Hastaneye ulaştıklarında çocuk hızla içeri girip doktorlardan yardım istedi. Birkaç kişi elinde sedyeyle çocuğun yanına gelip hemen kızı yavaşça sedyeye yatırdılar ve bir odaya götürdüler.

Doktorlar kontrol yaptıklarından çocuğun orada beklemekten başka şansı yoktu. Aklına birden ailesine haber vermek geldi. Saat çok geç olmuştu ama uyusalar bile uyanmaları için dua ediyordu içinden.

Telefon birkaç defa çaldıktan sonra çocuk ümidini yitirecekti ki karşı taraf telefonu açmıştı.
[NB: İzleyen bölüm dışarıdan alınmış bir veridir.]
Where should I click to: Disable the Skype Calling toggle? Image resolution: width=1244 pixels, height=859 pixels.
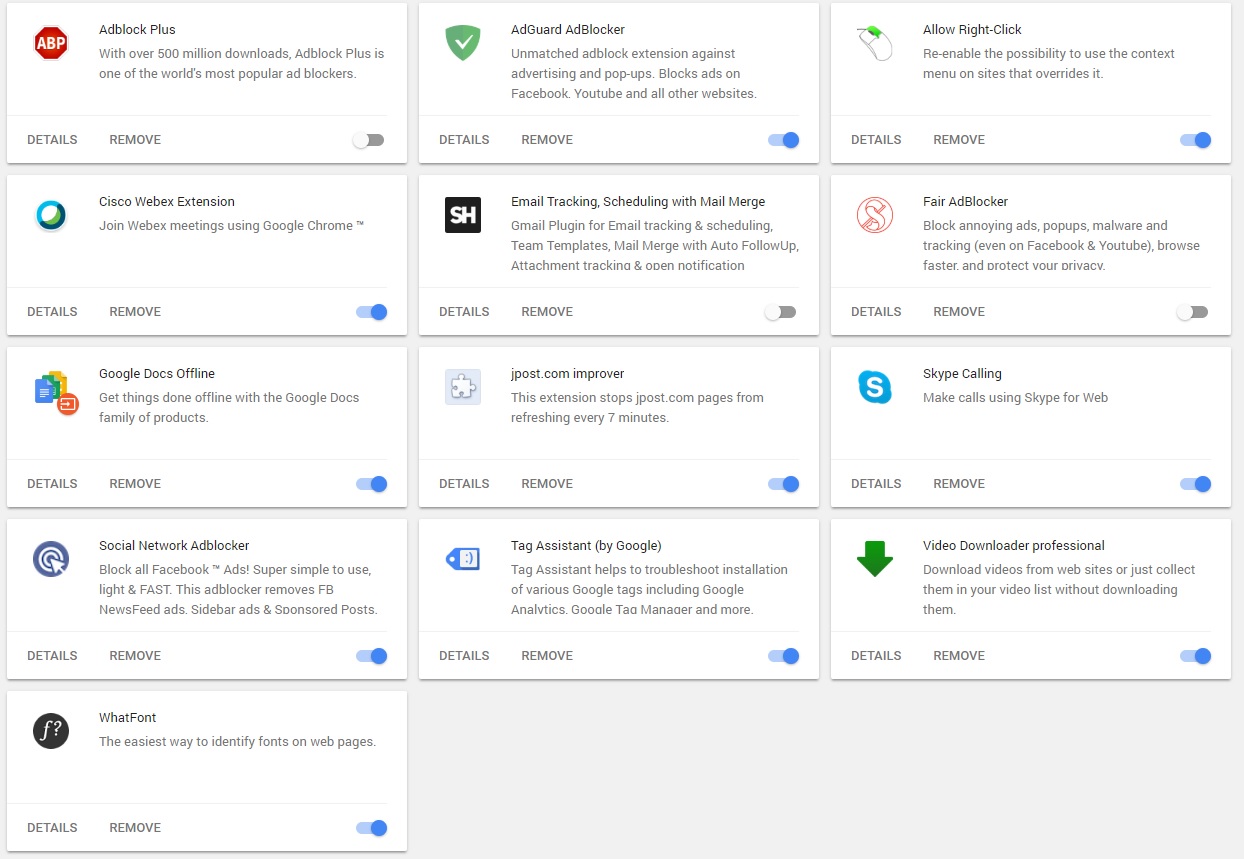pos(1195,484)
"Alo, anne. Ben hastanedeyim. Bir adam Ceylan'a zarar verdi, bende onu hastaneye getirdim."

"..."

"Evet, daha doktorlar kontrolünü bitirmedi. Büyük ihtimalle röntgen falanda çekecekler çünkü başının arkası kanıyordu."

"..."

"Tamam siz gelmeden doktorlar bir şey derse arayıp haber veririm."

"..."

"Görüşürüz, fazla oyalanmayın çabuk gelin."

~•~

Doktorlar bir türlü kontrollerini bitiremiyorlardı. Odadan doktor çıktığında tam nasıl olduğunu soracakken çocuğu "Şu an bir şey diyemem." diyerek durduruyordu.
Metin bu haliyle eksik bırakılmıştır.